A number of factors have been put forward to explain the recent surge in cash transfers from Mexicans living abroad, including the improving US labor market, particularly in the construction sector, and a weakish peso.
The longest period of growth in the flow of Mexican remittances on record was between the mid-1990s through 2006, at which point the Financial Crisis in the US, the housing bust, and the housing construction bust, and the massive job losses that came with it, slowed down the money flows.
Every single year between 1995, the year the Bank of Mexico began tracking the movement of funds between Mexican workers in the U.S. and their families back in Mexico, and 2006, a fresh annual record was registered. Between 2000 and 2001 the total amount sent grew by around 35%, from $6.57 billion to $8.89 billion. In 2003 the rate of growth surpassed 50%.

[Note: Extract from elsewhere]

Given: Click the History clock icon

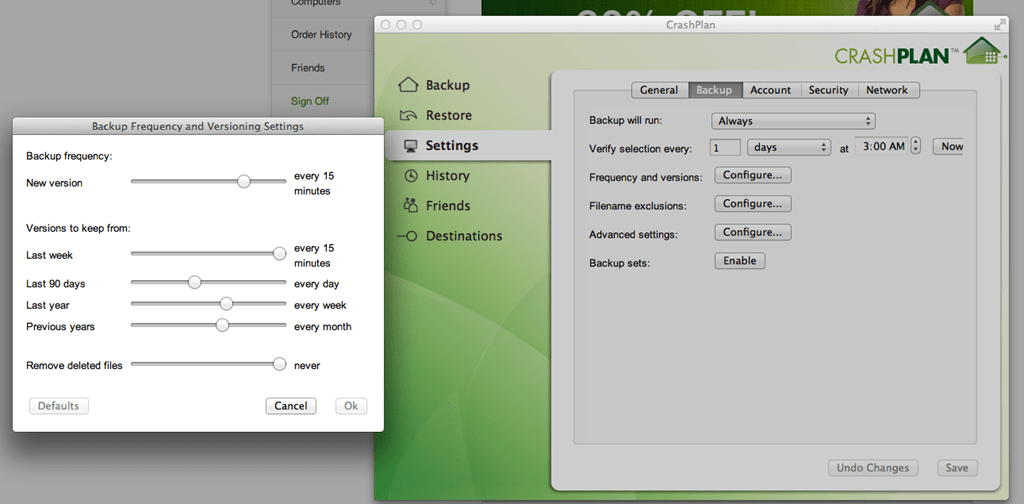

The only thing capable of slowing this inexorable tide of remittances was the Financial Crisis. After the record year 2006, the amount of money sent from the U.S. to Mexico decreased every single year until 2012, by which time the southward flow of money was over $5 billion lower than it had been six years earlier. The recovery began in 2013. Since then, the amount sent each year has increased by 65%, from $20 billion to $33.4 billion.
At the global level, around €615 billion of remittances flowed between countries in 2017, according to the World Bank. That number is expected to rise to $640 billion between 2018-2019 million. Mexico received 5.1% of the world’s total remittances and was the fourth largest recipient, behind India ($65.3 billion in 2017), China ($62.8 billion) and the Philippines ($32.8 billion).
“Other key recipient economies include France, Nigeria, Pakistan, Egypt, Germany and Vietnam,” says Carlos Serrano, chief economist of Mexico’s biggest bank BBVA Bancomer. “These 10 nations concentrate more than half of the world’s remittances.”
BBVA Bancomer predicts that Mexican’s remittances will continue to grow in 2019, albeit at a slightly slower pace — 6% instead of 10% — to about $35 billion, almost exactly 10 times the amount they brought in in 1995, the year records began. By Don Quijones.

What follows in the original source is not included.